L'articolo parla di 500 panetterie con un'eccedenza di 3-7 kg di pane al giorno. Ora, che si possa passare dai 500 x 7 = 3.500 kg (nel caso peggiore) ai 18.000 kg giornalieri di cui si parla nello stesso articolo a me indica solo che parecchi danno numeri a caso.

Di una cosa sono sicuro: le reali statistiche sulla produzione di pane i fornai non le raccontano neanche alle loro mogli, figuriamoci ad una giornalista o ai concorrenti.

Comunque no, non ci sono contributi pubblici per la produzione di pane e se un forno ha troppe rimanenze in breve e' costretto a chiudere.

Poi un giorno mi spiegherete come si fa ad avere fiducia nelle statistiche dei giornali, che tutte le volte che parlano di qualcosa che io conosco, vedo numeri che non stanno in piedi.

 

 

Esatto, Gilberto, ci sono due stime che mal si conciliano.
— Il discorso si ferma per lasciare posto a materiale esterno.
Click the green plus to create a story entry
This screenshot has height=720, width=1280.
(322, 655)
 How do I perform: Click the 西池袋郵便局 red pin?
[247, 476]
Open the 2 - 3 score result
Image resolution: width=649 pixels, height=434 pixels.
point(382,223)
Avevo pensato che siccome la seconda (i 35 quintali) si riferisce esplicitamente al pane invenduto, la seconda (i 180 quintali) avrebbe potuto riferirsi alla somma di questo e all'invenduto non consumato. Ma quest'ultimo mi pare piuttosto difficile da stimare. Senza ulteriori spiegazioni questi numeri messi li' insieme fanno solo una gran confusione, il che la dice appunto lunga sulle statistiche riportate dalla stampa popolare.

Se poi l'invenduto fosse solo 3-7kg in media a panetteria, caspita, tanto di cappello per prevedere cosi' bene la domanda (la domanda mi pane mi pare piuttosto ben prevedibile): sarebbero davvero solo briciole.